## GOAL OF THE EXERCISE
Only one stretch of the listing below is wanted. Begin at the line that has "This screenshot has height=212, width=415.", stop after the line that has "Task: Click the info icon next to Ext. column", and repeat every line in between exactly.

- Opening Delimiter -

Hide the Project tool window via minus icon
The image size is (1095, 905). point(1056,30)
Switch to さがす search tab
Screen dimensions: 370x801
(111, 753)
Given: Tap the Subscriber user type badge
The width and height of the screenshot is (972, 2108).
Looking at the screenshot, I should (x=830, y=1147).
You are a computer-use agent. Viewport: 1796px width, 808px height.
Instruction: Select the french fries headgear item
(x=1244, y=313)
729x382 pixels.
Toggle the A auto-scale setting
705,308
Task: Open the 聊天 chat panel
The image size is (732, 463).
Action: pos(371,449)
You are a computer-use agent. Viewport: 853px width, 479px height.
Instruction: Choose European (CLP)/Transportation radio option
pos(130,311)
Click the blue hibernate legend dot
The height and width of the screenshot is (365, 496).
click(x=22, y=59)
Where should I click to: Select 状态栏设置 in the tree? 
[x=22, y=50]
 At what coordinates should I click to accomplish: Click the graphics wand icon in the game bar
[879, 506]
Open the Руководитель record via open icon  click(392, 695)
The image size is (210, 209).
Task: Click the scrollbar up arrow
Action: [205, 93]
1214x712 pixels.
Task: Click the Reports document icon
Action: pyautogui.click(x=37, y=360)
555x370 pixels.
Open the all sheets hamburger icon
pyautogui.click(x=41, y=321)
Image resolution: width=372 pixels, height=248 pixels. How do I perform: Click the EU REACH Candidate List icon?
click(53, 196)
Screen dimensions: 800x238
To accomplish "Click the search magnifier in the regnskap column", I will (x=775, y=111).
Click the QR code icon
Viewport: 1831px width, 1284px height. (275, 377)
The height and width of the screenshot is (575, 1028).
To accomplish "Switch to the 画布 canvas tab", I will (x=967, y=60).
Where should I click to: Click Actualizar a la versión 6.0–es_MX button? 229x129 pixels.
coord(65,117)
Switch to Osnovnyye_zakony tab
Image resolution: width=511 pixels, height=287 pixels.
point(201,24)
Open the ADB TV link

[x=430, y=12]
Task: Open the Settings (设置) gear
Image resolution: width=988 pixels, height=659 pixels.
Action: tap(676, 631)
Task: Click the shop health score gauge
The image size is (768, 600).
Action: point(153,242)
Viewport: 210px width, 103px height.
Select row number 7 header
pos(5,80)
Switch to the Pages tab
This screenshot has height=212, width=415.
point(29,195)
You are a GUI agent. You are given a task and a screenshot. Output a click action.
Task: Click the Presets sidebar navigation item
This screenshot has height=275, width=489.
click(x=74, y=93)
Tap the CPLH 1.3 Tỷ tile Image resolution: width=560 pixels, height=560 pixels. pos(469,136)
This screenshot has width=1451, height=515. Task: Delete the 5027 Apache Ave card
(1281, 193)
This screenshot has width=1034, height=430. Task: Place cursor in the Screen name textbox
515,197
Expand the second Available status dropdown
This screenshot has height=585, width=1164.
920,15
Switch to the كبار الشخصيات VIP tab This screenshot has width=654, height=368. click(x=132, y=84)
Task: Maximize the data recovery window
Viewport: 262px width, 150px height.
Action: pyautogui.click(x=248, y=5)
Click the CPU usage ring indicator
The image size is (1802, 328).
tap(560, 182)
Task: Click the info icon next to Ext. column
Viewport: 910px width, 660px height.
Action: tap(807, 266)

- Closing Delimiter -

## OUTPUT OF THE TASK
This screenshot has height=212, width=415.
point(29,195)
You are a GUI agent. You are given a task and a screenshot. Output a click action.
Task: Click the Presets sidebar navigation item
This screenshot has height=275, width=489.
click(x=74, y=93)
Tap the CPLH 1.3 Tỷ tile Image resolution: width=560 pixels, height=560 pixels. pos(469,136)
This screenshot has width=1451, height=515. Task: Delete the 5027 Apache Ave card
(1281, 193)
This screenshot has width=1034, height=430. Task: Place cursor in the Screen name textbox
515,197
Expand the second Available status dropdown
This screenshot has height=585, width=1164.
920,15
Switch to the كبار الشخصيات VIP tab This screenshot has width=654, height=368. click(x=132, y=84)
Task: Maximize the data recovery window
Viewport: 262px width, 150px height.
Action: pyautogui.click(x=248, y=5)
Click the CPU usage ring indicator
The image size is (1802, 328).
tap(560, 182)
Task: Click the info icon next to Ext. column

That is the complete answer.